Recorded data:
+ + + +
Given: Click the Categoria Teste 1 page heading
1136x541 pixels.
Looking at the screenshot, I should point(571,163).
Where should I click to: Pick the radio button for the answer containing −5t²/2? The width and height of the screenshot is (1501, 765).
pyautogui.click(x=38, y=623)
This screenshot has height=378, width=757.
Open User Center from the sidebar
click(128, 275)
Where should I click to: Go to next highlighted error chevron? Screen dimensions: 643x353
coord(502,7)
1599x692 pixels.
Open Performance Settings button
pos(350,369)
+ + + +
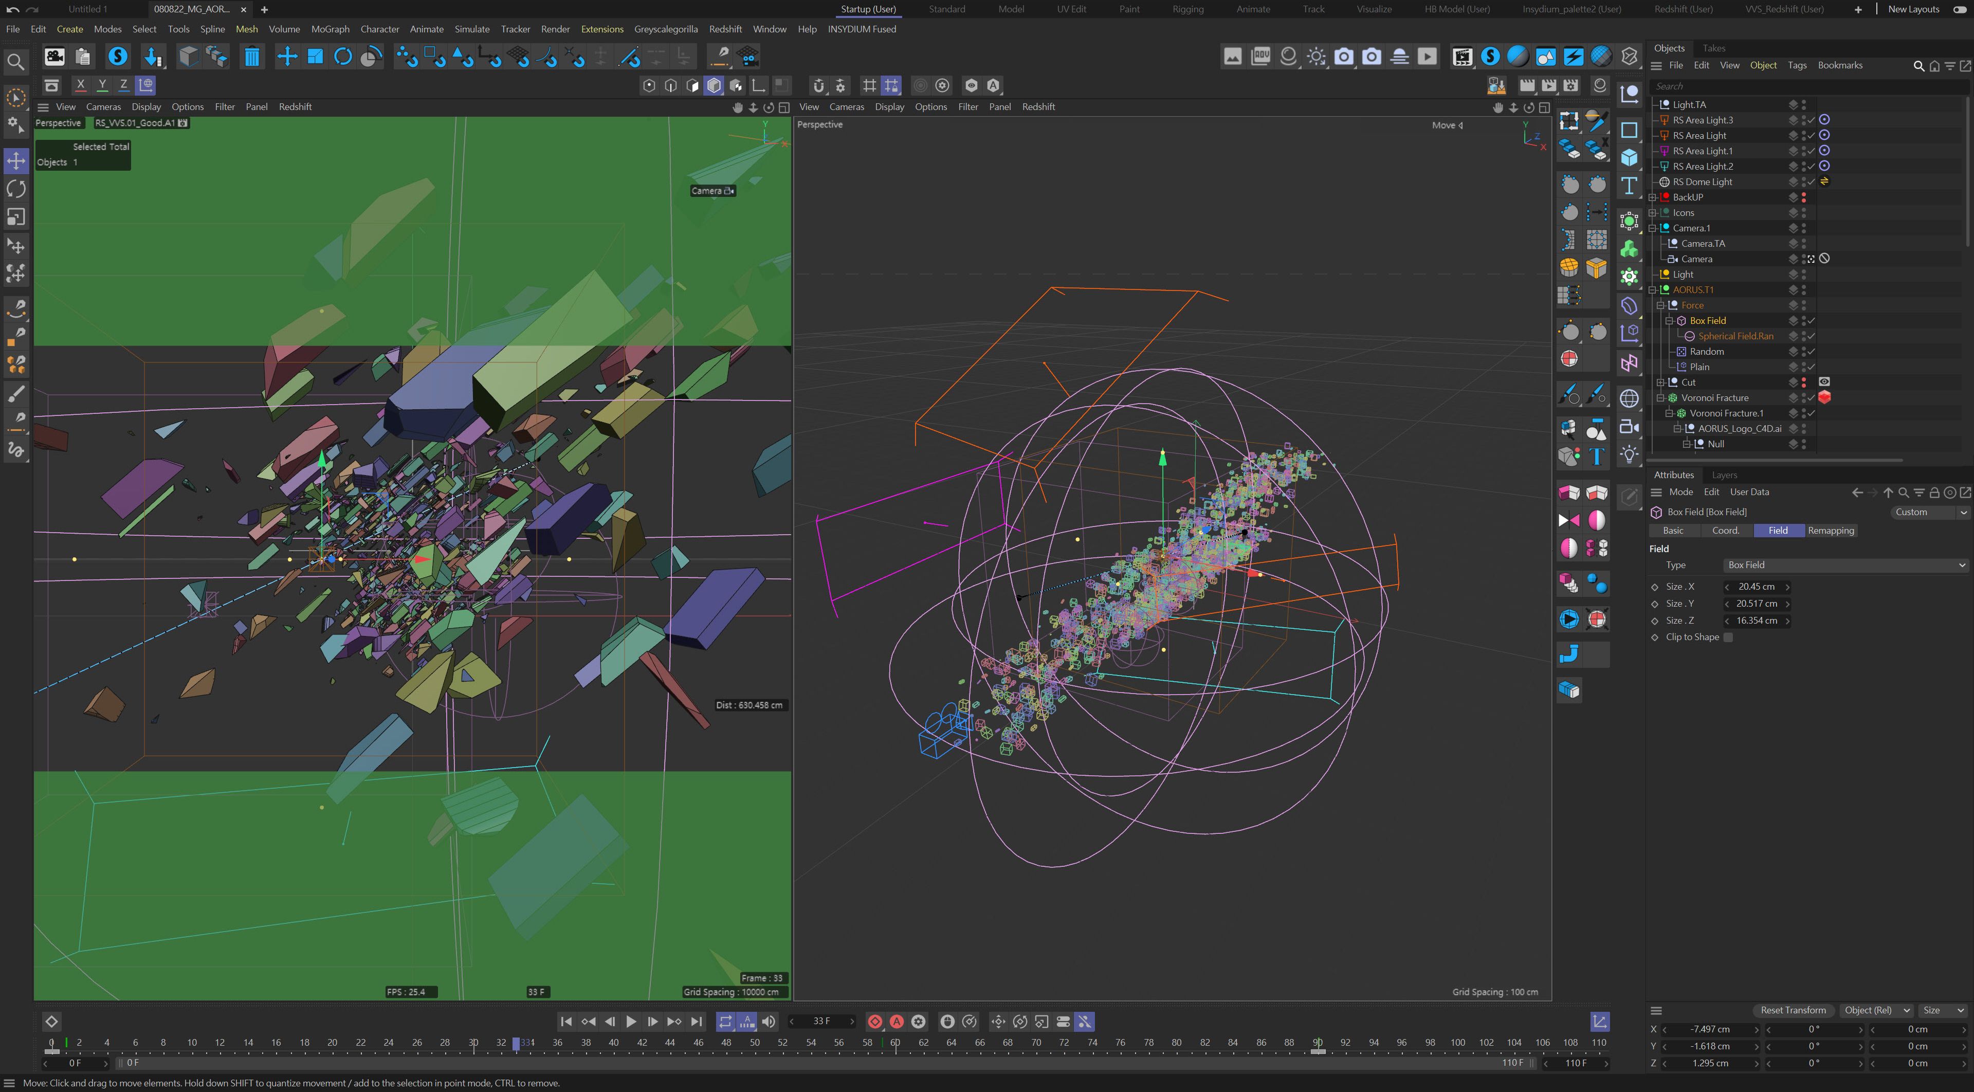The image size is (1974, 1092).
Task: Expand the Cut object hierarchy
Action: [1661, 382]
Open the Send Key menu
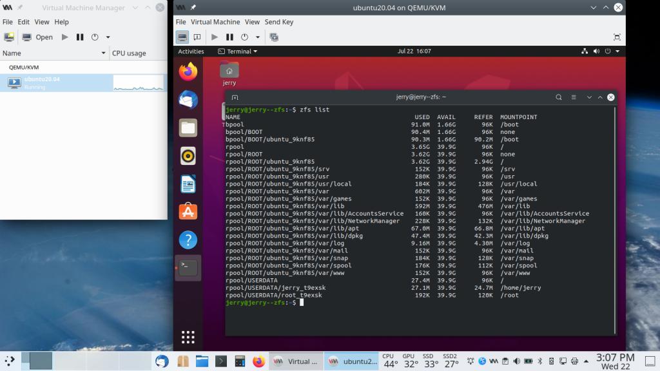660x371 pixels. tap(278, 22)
+ + + +
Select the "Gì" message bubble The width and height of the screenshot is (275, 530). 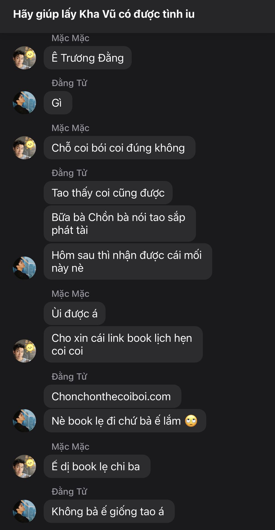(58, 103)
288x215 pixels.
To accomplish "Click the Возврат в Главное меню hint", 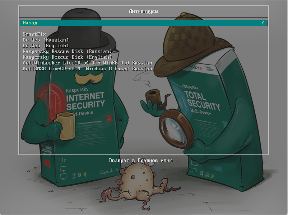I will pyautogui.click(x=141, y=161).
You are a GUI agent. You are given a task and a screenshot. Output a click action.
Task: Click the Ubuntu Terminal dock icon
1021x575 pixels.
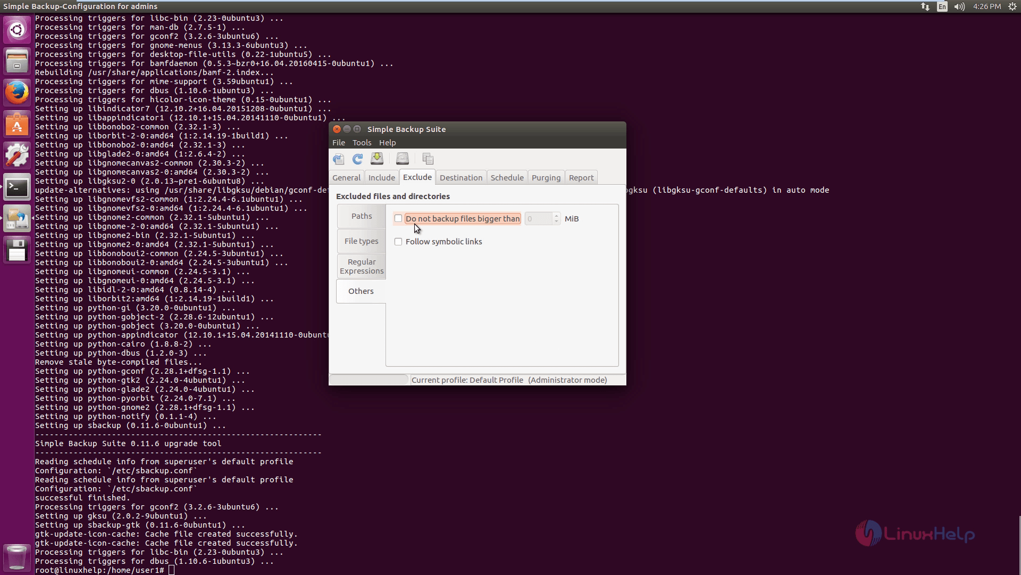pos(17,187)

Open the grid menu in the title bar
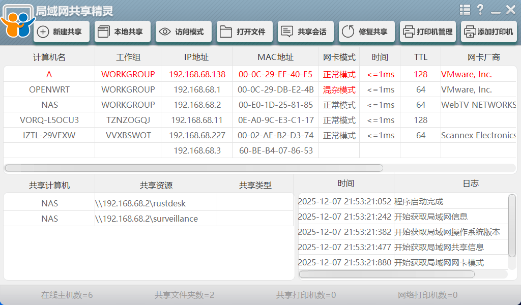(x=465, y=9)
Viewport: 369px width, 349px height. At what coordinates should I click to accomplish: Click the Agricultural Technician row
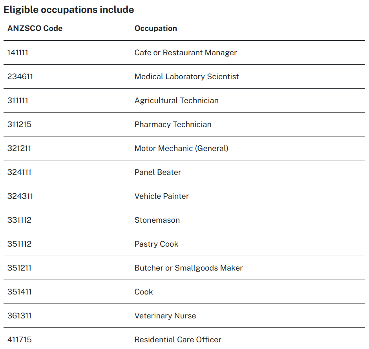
+ + + +
Reproduce the listing above from the line containing "Given: Click the" to the line containing "pos(350,369)", including both of those lines, without changing anything.

Task response >>
Given: Click the Categoria Teste 1 page heading
1136x541 pixels.
Looking at the screenshot, I should point(571,163).
Where should I click to: Pick the radio button for the answer containing −5t²/2? The width and height of the screenshot is (1501, 765).
pyautogui.click(x=38, y=623)
This screenshot has height=378, width=757.
Open User Center from the sidebar
click(128, 275)
Where should I click to: Go to next highlighted error chevron? Screen dimensions: 643x353
coord(502,7)
1599x692 pixels.
Open Performance Settings button
pos(350,369)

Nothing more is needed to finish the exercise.